Países como Índia e Bangladesh sofrem com fortes secas e chuvas que afetam os territórios e provocam deslocamentos internos, com eventos de inundações que deixam milhões de pessoas desabrigadas.
Da mesma forma que o governo de Kiribati, no Pacífico, estuda deslocar sua população para fora do território devido ao risco de submersão das ilhas, o presidente da Indonésia já anunciou a transferência da capital do país de Jacarta, cidade banhada pelo mar e extremamente vulnerável a inundações, para fora da ilha de Java, localizada no centro geográfico e econômico da Indonésia.

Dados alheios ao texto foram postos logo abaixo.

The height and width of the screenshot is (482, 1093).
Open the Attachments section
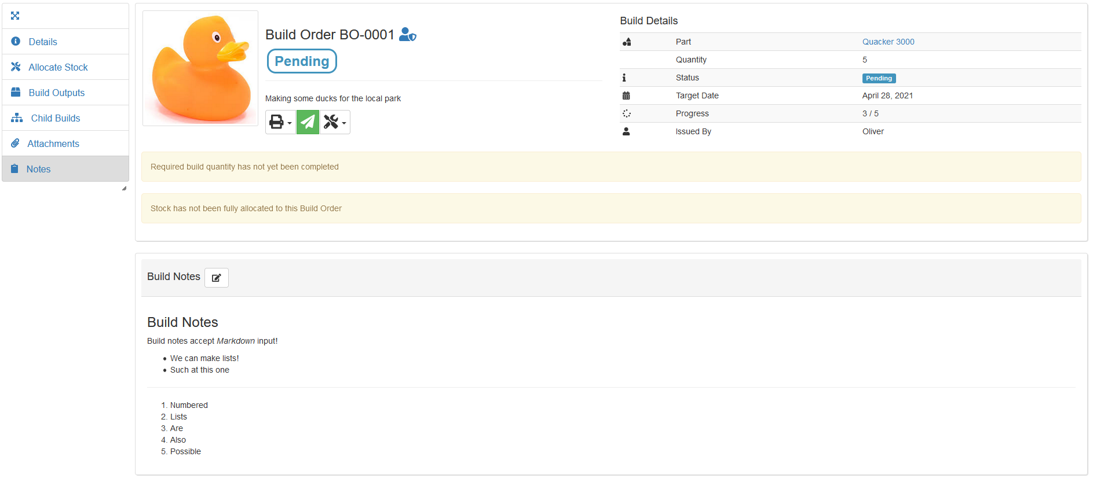(x=53, y=144)
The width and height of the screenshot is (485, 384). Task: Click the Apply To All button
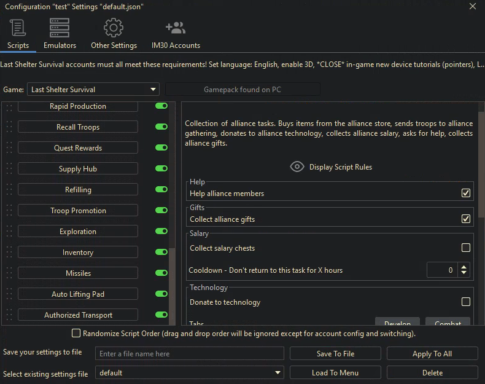click(x=432, y=354)
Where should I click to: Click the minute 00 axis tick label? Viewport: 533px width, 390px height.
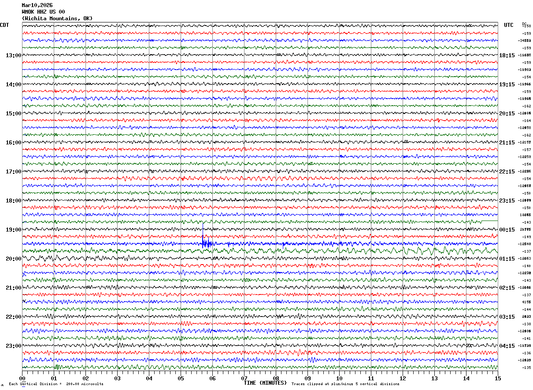(22, 378)
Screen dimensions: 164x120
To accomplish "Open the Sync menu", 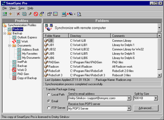I will point(21,8).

Às populações em risco, até agora, no Plano Internacional, não há nenhuma projeção de amparo. A Doutora em Direito Internacional e professora voluntária no Instituto de Relações Internacionais da Universidade de Brasília, Carolina de A. B. Claro, explica que, internacionalmente, valem os tratados de direitos humanos e os princípios de direito à vida, à saúde, à alimentação, à moradia e a uma nacionalidade. Cabe às políticas públicas nacionais e às legislações domésticas a garantia de acesso aos direitos para as pessoas que se encontram no seu espaço territorial. No entanto, Estados que possuem instabilidade política, em geral, encontram dificuldades para prover amparo à população.
Nesse sentido, algumas localidades estão extremamente propensas a apresentar refugiados ambientais. Carolina Claro aponta que a Papua Nova Guiné e a Somália, por exemplo, já vivenciam situações de migração forçada relacionadas a aspectos ambientais de origem mista (causas naturais combinadas com ação antrópica), sem que as populações afetadas recebam amparo doméstico. Em contraste, o Japão possui alta capacidade de redução do risco de desastres por meio da sua legislação e organização político-institucional em atenção às pessoas vulneráveis social e ambientalmente.

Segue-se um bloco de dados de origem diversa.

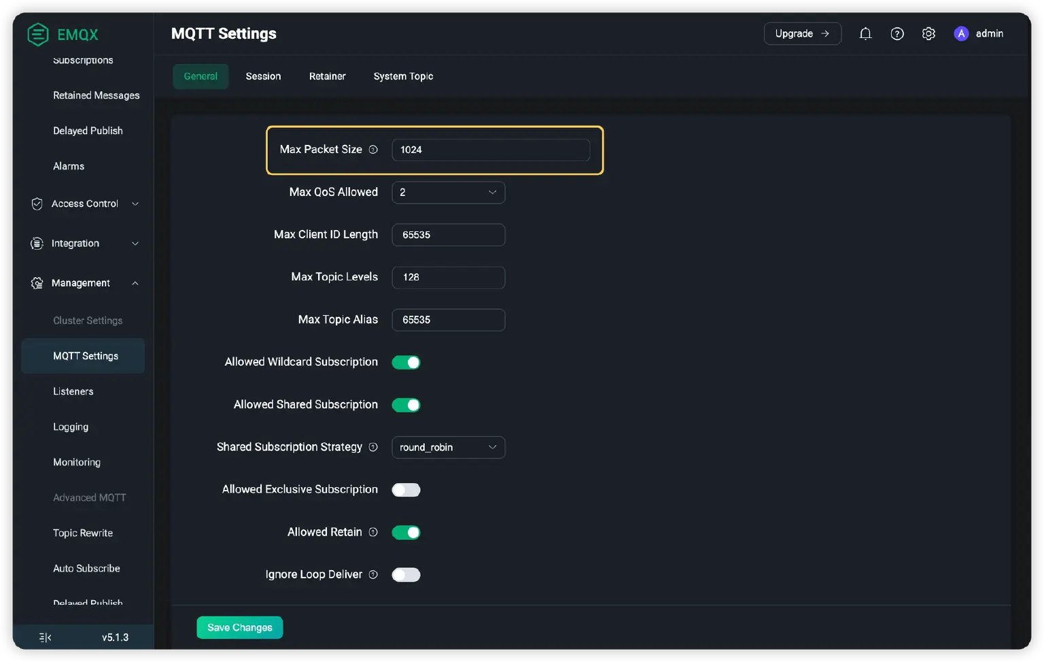Screen dimensions: 1044x662
Task: Click the info icon next to Max Packet Size
Action: click(x=373, y=150)
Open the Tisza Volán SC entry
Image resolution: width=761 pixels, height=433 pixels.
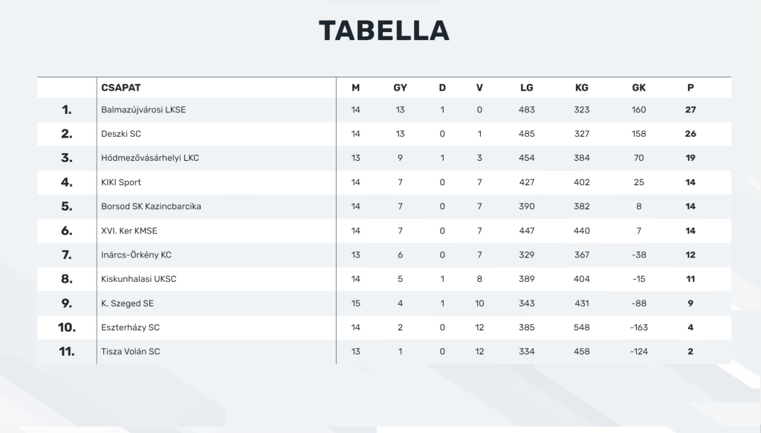tap(130, 352)
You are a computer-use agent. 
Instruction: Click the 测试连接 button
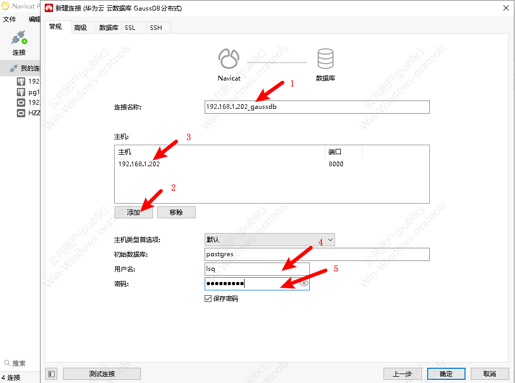click(x=102, y=374)
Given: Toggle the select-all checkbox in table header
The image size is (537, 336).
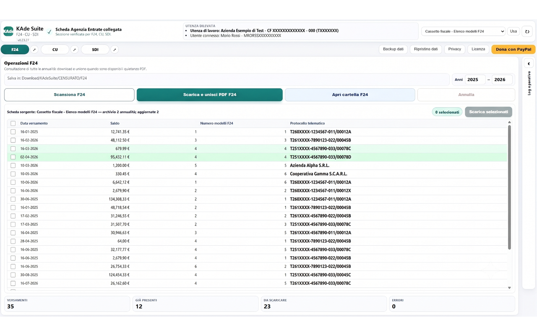Looking at the screenshot, I should pyautogui.click(x=13, y=123).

A existência de refugiados do clima, contudo, não é reconhecida pela Organização das Nações Unidas (ONU). Claro comenta que o Estatuto dos Refugiados, que precisa ser preservado, não coloca as questões ambientais como causas do refúgio. “Considero que, mais importantes do que o nome que se dê a essa categoria de migrantes forçados, são as soluções jurídicas, políticas, econômicas e sociais que concretamente solucionem os problemas enfrentados por esses migrantes”, completa.
Se a questão migratória já é um tema sensível e, mesmo diante de instrumentos internacionais obrigatórios, os Estados desrespeitam os direitos das pessoas migrantes, “em se tratando de migrantes motivados por causas ambientais, o tema se torna um tabu ainda maior nas políticas domésticas e internacionais”, comenta a doutora.

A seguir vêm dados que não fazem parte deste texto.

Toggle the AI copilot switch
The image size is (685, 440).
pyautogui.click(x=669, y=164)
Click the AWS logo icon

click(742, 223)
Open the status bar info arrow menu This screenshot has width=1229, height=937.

2100 está logo ali – e o mar também
Poucos interlocutores de pequenos países insulares e de algumas instituições da sociedade civil contribuem com pesquisas, debates e propostas para inserir o tema das migrações motivadas por causas ambientais em acordos do clima, que inclusive geram diversos debates sobre a eficácia de suas propostas para mitigar os efeitos da ação humana nas mudanças climáticas.
Rumo a soluções para o problema dos danos ambientais, Recife, uma cidade costeira, tornou-se a primeira cidade brasileira a reconhecer a emergência climática global e estabeleceu diretrizes para atingir emissões de carbono zero até 2050. Para Germani, “iniciativas como essa se farão necessárias para todas as outras cidades, visto a urgência em reduzir as taxas de gases do efeito estufa”. A oceanóloga completa: “quando falamos de previsões mais catastróficas, não nos referimos a séculos, 2100 está logo ali.”
Com tantos exemplos de impactos sociais e ambientais que vão além do aumento do nível dos oceanos como consequência do aquecimento global, é possível que uma solução para os desastres ambientais que enfrentamos passe por descarbonizar a economia o quanto antes, visto que a destruição ambiental já está anunciada. Não será necessário esperar um século para testemunhar os estragos de uma aceleração das mudanças climáticas.